Mountains, music, friends, great food and cold beer. What more do you need?
Great line-up of music for all!
Starts 12 noon sharp, runs to 12 am.
At The General, Mt Hotham. Details here.
Buffalo Stampede run
A refreshed Buffalo Stampede Festival is back on the trail running calendar and will be happening on the 9th, 10th and 11th April 2021.
Planned events: 75km UltraSkyMarathon, 42km SkyMarathon, 20km SkyRun, 10km Twilight SkySprint, plus the 5km Bright Family Trail Run & 2km Junior Trail Run.
Peak bagging for Good
Join MND Victoria as they trek across the Australian Alps to raise vital funds to support Australians living with, and affected by motor neurone disease (MND).
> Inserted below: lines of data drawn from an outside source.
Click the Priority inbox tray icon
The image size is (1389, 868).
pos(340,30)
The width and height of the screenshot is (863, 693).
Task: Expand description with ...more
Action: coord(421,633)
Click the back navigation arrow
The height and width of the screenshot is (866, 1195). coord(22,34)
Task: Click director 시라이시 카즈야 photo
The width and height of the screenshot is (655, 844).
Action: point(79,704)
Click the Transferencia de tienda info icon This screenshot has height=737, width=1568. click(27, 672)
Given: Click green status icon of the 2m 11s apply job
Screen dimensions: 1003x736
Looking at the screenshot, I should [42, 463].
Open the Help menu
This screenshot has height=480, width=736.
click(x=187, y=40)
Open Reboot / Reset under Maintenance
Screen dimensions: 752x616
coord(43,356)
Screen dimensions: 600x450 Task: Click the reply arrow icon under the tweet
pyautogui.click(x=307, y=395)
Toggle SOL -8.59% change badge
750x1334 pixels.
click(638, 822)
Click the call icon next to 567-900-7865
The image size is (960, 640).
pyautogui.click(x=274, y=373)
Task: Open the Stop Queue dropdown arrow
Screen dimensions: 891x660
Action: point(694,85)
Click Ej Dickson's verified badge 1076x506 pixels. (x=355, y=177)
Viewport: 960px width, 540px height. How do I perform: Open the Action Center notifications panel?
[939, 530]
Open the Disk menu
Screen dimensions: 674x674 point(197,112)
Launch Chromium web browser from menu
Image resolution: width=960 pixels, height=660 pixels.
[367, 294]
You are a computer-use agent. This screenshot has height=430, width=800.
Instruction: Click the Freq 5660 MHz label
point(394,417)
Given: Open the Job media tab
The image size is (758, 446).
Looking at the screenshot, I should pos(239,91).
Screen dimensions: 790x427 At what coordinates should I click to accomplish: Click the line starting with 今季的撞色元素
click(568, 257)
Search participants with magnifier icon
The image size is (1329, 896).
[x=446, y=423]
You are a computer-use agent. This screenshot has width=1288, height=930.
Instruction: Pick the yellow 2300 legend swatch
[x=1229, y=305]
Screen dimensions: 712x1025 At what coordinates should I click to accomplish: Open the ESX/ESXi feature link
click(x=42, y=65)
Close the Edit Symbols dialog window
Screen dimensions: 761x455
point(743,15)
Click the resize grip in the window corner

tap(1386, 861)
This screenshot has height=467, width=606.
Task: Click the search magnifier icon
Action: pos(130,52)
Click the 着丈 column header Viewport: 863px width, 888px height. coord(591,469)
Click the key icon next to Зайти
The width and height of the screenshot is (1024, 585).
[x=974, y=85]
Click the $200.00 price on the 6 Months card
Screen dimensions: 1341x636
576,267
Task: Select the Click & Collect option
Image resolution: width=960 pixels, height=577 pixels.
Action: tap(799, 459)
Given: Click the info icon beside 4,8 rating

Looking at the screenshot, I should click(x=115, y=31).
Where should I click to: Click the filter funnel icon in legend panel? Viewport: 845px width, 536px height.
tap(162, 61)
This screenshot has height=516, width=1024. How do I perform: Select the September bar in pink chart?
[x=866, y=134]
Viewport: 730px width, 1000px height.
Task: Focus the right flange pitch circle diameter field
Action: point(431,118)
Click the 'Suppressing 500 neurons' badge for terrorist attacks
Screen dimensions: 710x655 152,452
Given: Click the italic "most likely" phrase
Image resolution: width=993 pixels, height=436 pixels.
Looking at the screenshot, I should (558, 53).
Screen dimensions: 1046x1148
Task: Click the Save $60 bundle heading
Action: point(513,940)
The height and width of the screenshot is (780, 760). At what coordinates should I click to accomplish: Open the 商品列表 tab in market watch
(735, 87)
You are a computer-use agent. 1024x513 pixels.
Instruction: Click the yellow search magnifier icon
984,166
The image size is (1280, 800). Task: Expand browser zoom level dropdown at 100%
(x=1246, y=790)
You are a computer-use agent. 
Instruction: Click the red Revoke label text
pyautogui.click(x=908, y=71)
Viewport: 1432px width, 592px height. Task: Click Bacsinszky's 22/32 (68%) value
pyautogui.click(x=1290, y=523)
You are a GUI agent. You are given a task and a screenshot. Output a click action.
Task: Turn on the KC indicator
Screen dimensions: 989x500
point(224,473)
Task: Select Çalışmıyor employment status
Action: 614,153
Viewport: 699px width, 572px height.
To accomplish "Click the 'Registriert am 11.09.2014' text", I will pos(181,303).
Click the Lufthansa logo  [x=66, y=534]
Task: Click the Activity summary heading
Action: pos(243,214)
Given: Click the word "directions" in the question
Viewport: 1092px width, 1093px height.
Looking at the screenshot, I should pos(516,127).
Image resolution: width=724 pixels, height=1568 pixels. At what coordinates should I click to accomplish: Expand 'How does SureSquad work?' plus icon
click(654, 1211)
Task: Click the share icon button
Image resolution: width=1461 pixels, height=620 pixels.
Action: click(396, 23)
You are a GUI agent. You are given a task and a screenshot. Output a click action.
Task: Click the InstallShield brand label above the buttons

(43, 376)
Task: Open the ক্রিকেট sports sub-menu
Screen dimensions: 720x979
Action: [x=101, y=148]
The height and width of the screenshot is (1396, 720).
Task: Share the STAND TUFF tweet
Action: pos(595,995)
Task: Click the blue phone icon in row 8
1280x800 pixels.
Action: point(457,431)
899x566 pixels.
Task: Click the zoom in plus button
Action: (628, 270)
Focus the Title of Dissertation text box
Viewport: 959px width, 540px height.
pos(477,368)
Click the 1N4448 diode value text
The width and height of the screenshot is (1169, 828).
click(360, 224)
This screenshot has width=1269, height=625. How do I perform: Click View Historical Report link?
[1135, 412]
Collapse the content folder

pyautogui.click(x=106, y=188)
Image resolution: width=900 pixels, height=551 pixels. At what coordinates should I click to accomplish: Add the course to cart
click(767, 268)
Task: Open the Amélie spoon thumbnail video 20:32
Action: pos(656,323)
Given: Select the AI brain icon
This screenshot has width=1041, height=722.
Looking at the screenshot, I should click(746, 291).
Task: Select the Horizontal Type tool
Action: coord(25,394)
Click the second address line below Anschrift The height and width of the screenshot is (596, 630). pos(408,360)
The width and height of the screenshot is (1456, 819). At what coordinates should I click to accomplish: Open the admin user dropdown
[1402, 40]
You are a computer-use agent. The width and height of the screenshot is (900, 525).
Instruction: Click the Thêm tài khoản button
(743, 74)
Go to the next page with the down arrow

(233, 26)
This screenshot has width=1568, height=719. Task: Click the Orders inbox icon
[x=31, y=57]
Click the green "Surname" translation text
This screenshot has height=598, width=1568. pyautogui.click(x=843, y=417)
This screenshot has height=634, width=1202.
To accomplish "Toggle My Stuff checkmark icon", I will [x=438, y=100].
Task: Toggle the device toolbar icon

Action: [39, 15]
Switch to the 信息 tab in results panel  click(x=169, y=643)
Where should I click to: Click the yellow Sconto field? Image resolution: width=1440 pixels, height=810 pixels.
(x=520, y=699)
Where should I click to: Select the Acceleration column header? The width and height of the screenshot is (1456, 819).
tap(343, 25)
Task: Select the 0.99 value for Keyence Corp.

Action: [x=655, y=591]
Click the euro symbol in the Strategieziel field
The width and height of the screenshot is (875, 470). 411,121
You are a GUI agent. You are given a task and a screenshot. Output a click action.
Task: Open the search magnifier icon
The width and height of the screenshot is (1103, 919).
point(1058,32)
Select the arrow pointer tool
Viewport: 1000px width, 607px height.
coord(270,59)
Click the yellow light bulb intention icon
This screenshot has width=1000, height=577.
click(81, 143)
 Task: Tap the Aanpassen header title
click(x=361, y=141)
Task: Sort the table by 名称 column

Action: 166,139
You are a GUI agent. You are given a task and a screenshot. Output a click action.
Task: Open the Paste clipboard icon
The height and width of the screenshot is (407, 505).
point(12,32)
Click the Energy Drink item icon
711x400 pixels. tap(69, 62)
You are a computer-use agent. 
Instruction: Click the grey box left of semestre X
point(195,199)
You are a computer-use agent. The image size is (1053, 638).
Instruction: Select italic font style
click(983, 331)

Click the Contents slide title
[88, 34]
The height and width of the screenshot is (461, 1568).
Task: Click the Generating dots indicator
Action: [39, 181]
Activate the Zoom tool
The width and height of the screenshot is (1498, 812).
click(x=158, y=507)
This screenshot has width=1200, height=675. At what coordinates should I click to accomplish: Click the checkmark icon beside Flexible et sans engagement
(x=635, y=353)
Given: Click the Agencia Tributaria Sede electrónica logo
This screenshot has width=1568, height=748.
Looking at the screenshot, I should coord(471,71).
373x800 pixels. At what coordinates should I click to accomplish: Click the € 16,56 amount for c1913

‘Over 3 days, you’ll tackle Mt Stirling, Mt Feathertop and Mt Bogong, each view from the top as impressive as the last. Stand in awe of the majestic forests of Mt. Stirling, visit iconic Craig’s Hut and discover an incredible ridgeline connecting two of Victoria’s highest peaks- Mt Feathertop and Mt Hotham.
‘By the end of this challenge, you’ll have accomplished an incredible feat for an equally amazing cause—an unforgettable adventure that will renew and reignite your passion for exploration.
October 23 – 25.
High Country Dreaming: Failed Regen Coupes at 1400mtrs and ruined water downstream
This is the Mitchell River catchment that supplies drinking water to 22,000 people from Lindenow to Nowa Nowa, Bairnsdale, Paynesville and Lakes Entrance.
Something is very wrong with the rivers right now, and if the water board didn’t put a bucket load of chemicals in this river water, none of us would be drinking it.
Logging is going right now all over East Gippsland, in old unburnt forest refuges and in burnt areas, that aren’t dead and are still alive.
This is just one long unburnt recently logged forest coupe off the Dargo High Plains road in the Crooked River catchment, that feeds the Wonangatta River, that joins the Dargo River and becomes the Mitchell River.
This isn’t a fresh coupe, and its failed to ‘regenerate’ but there are fresh coupes just over the hills and around all these hills are massive tracts of forest burnt last summer and previous years. (Source: Friends of Bats and Habitat Gippsland).
Taungurung Cultural Day at Lake Mountain.
A delicious kangaroo sampler lunch will be included in the ticket price of $20 pp.
Yes, it’s still summer, but now is the perfect time to think about winter. If you’re planning to go backcountry this winter, check this guide from Backcountry Access. ‘BCA’s backcountry touring newcomer’s guide provides the top four things you should consider before hitting the backcountry for the first time’. Story here.
Mountain and wild landscape updates from Lutruwita/ Tasmania.
An alternative to Facebook for natural history discussion.
Snow media pages get the axe.
Many outdoors and snow media facebook pages are being caught up in the dispute. Snowaction is an important Australian ski magazine. Editor Owain Price says ‘Thanks to the dispute between the Australian Government and Facebook ALL Australian news sites – not just the handful of big publishers who gain from the Government’s new laws, but all the thousands of small publishers/bloggers/community news sites etc – suddenly can’t share their stuff on Facebook.’ Story here. The popular Miss Snow It All page has also had all its content removed.
When is old growth not old growth?
The Dargo High Plains in the VIC Alps are being heavily logged. It looked like some areas would receive protection because they were designated as ‘old growth’. Sadly, it turns out that the state forestry agency has decided its not actually old growth, so it will be logged. Story here.
Inside the hidden world of lightning victims.
Threat of lightning strike is a real summer time risk for all mountain adventurers. This is a story about strike survivors. Story here.